The A Way Home Training and Technical Assistance team has been working and supporting organizations in Durham region for the past six years. During this time, we have had the opportunity to support a variety of incredible individuals and organizations, but the most striking aspect is their dedication to creating systems and partnerships to support youth who are unhoused and experiencing homelessness. Their coordination and commitment to working better together has certainly served the youth in their community and taught us that systems can come together to end youth homelessness.
Our work in Durham started with a fidelity review of the Refuge, a youth outreach centre that offers Housing First for Youth (HF4Y) programming. We saw the way they transformed their programs and services in response to our recommendations, increasing their fidelity to the HF4Y program model. Six years later, some of the individuals we worked with then are still at the Refuge, now in leadership positions, passing on lessons learnt, the core principles and values to achieve the best outcomes for youths and their families.

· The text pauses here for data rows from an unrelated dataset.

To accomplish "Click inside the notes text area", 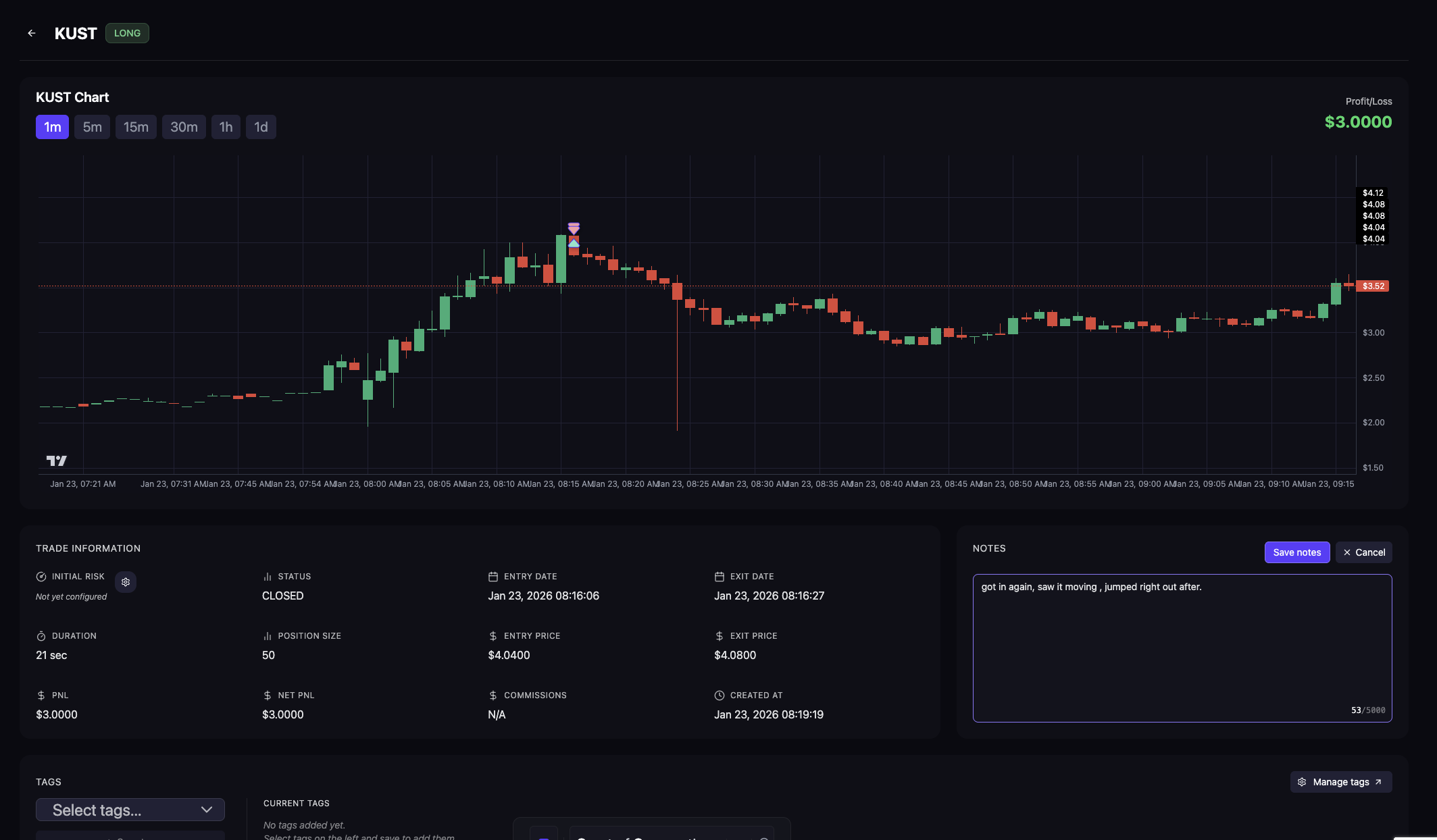I will tap(1182, 648).
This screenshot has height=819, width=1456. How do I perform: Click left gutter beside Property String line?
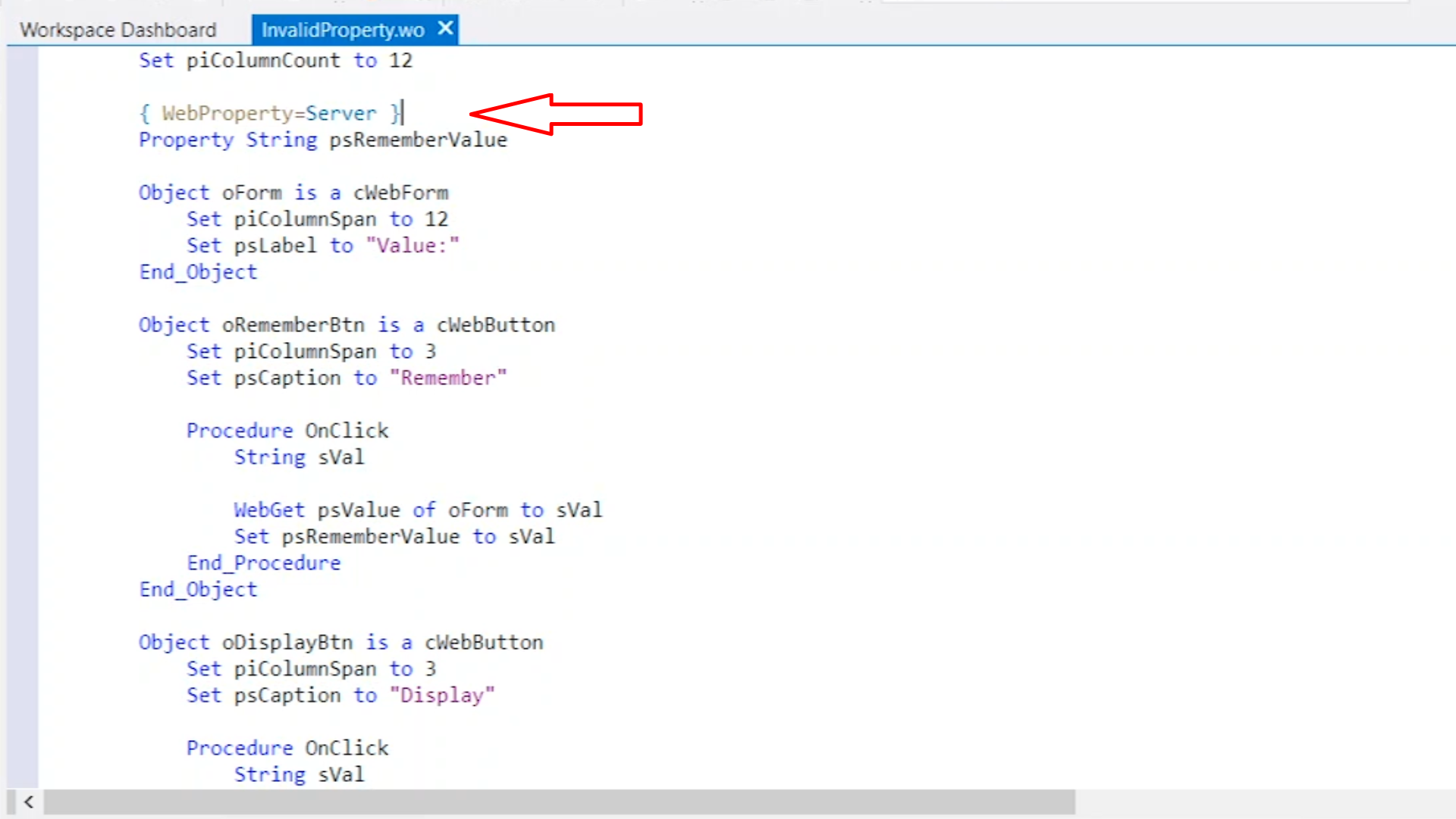click(23, 140)
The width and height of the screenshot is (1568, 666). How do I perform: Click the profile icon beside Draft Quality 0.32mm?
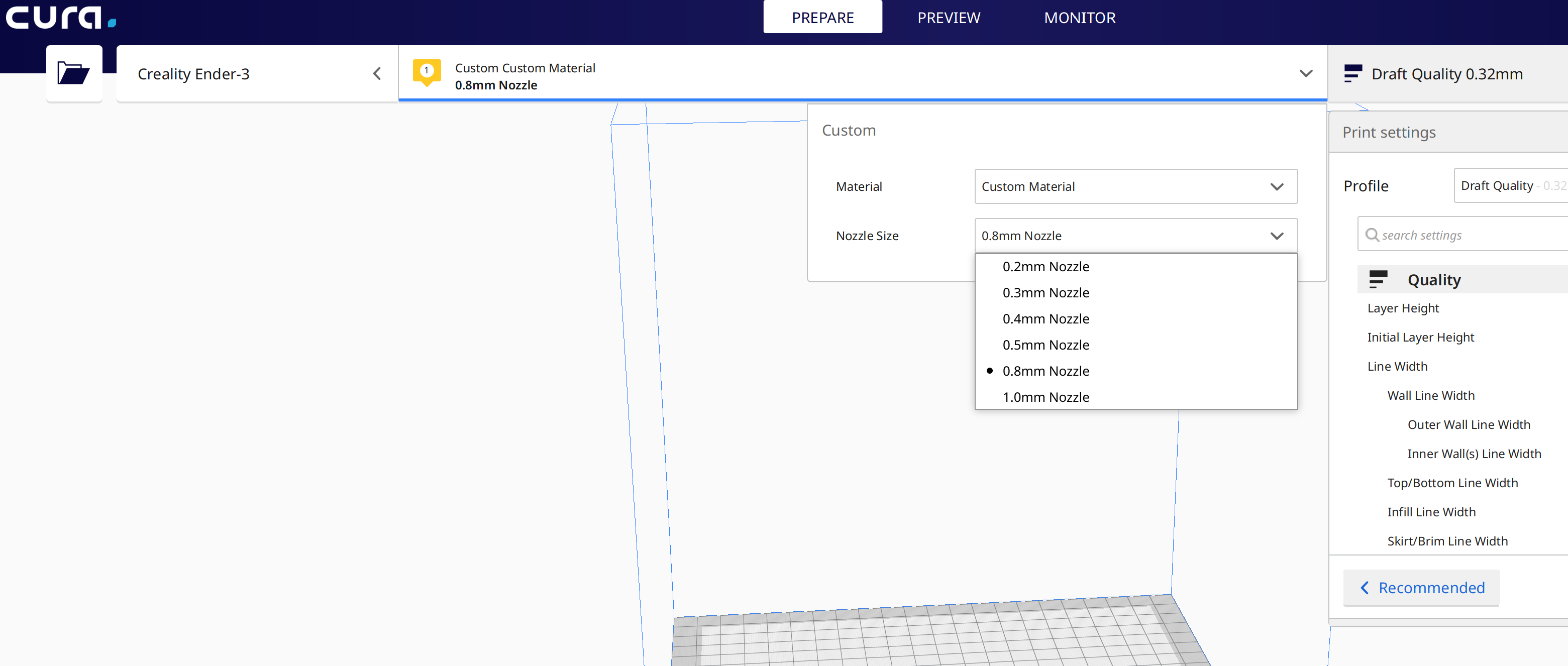coord(1352,73)
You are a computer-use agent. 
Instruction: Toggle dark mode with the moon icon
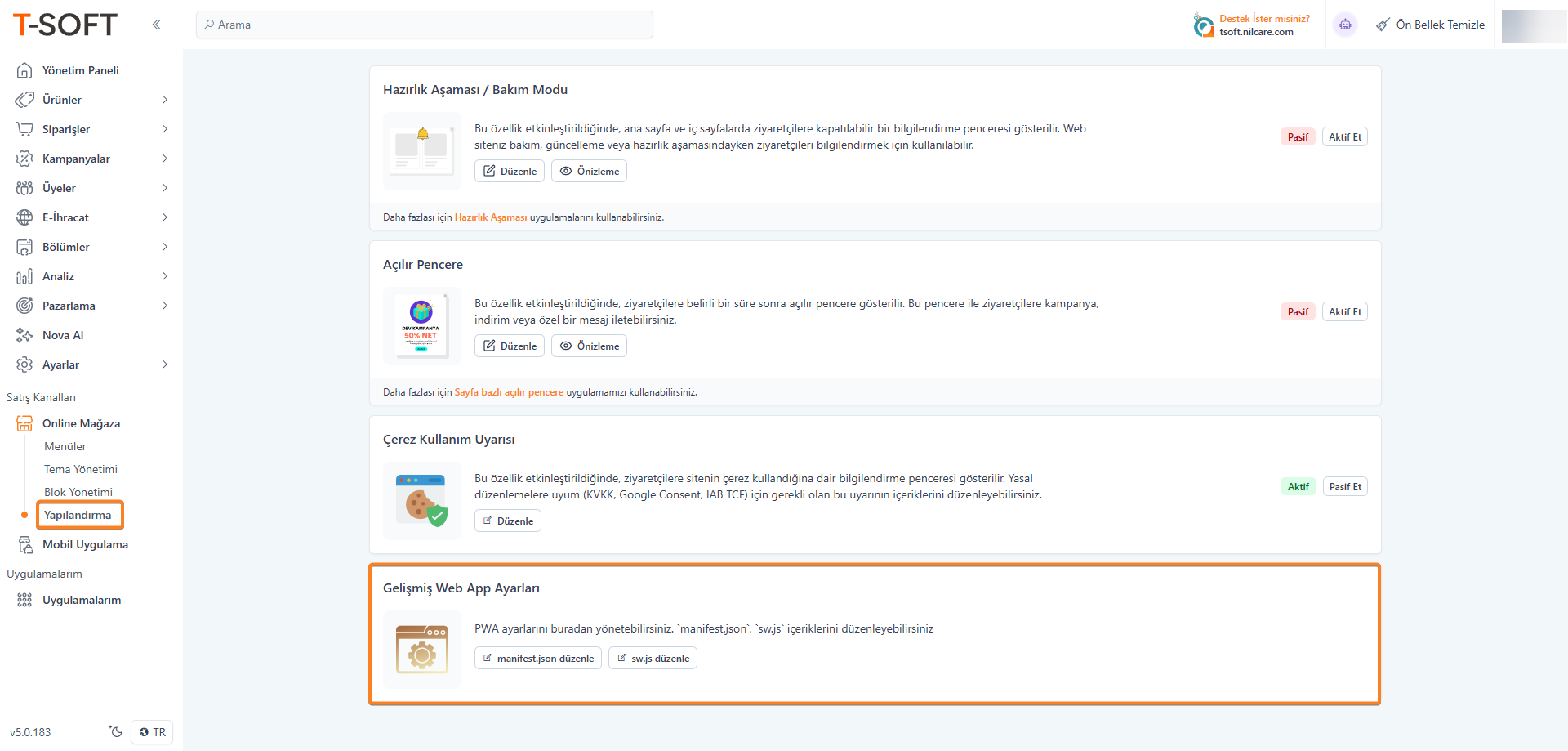115,731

I spoke with Taylor Uden, the director of housing services at the Refuge’s Oshawa location, about how the youth homelessness system in Durham has evolved. She pointed to their partnership with the Homelessness Supports Division and their local Ontario Works (OW) branch (OW is the province’s welfare program) under the Social Services Division within the Regional Municipality of Durham. She pointed out that OW workers “are trying to do youth engagement differently. They have designated youth OW workers, so anyone under the age of 18 goes to one of two designated case workers.” This specialization is important to meet the distinct needs of young people, and the OW team has implemented other partnerships towards this goal.
Anyone under the age of 18 has to be in trusteeship to receive OW financial assistance, so OW Durham works closely with the Boys and Girls Club (BGC) of Durham’s Youth Outreach Worker Program, who provides trusteeship to the youth to make sure youths get the supports they need. The OW office had begun providing services at Backdoor Mission Hub to connect with youths who accessed services there and make it easier for them to fill out required paperwork. The Refuge wanted the same services—they now have an OW worker on site once a week. Durham Youth Services also hosts the OW team each week. OW workers are trying to meet youths where they’re at, and Taylor Uden says, “The impact is a huge barrier removal for youth.”
She continued, “It has also given HF4Y workers much more knowledge. They are more knowledgeable of the system, of what services and supports are available for youth.” More integration and coordination of services means youths are more likely to get the referrals and supports they need.
Ontario Works Durham saw that the status quo wasn’t working and took steps to show up in a more powerful way in their community. The OW Workers for trusteed youth have meaningful partnerships with agencies in the community to create a continuum of care for the youths and maintain ongoing relationships with agencies. Taylor explained that this extends to sharing information rather than hoarding documents: “We don’t all have to be recreating the wheel. Why hold all this information and not share it with the people that engage our population? That makes no sense.” Other organizations have followed suit and developed new collaborations. For instance, Durham Youth Services now hosts the Durham Mental Health Services team every week.
OW workers get to know the youth homelessness system well, and so having them work in partnership with other youth-serving organizations has meant the sector as a whole is better able to help youths navigate the system while providing financial supports. They work with the Region of Durham’s system manager team, which allows them to have streamlined access to funded youth-serving agencies. Their trustee program with BGC Durham has an in house HF4Y program, whose workers participate in weekly community collaboration meetings where youth-serving agencies discuss trends, share resources, and check in on one another. This means that when one agency needs help, they have access to the whole network. Taylor Uden noted, “We learn from each other’s strengths. If you equip the worker, you equip the youth.”
Of the people we have met through our work at A Way Home, these teams in Durham are some of the most dedicated to ending youth homelessness. They saw that individual dedication wasn’t enough—they had to also be willing to change the systems they worked within if they wanted to truly get the best results for youths and their families. These dedicated people include program coordinators, managers and team supervisors as well as front-line workers who engaged in HF4Y training and consulting calls to incorporate principles at a system level across the region, all with the goal of better supporting unsheltered and vulnerable youths.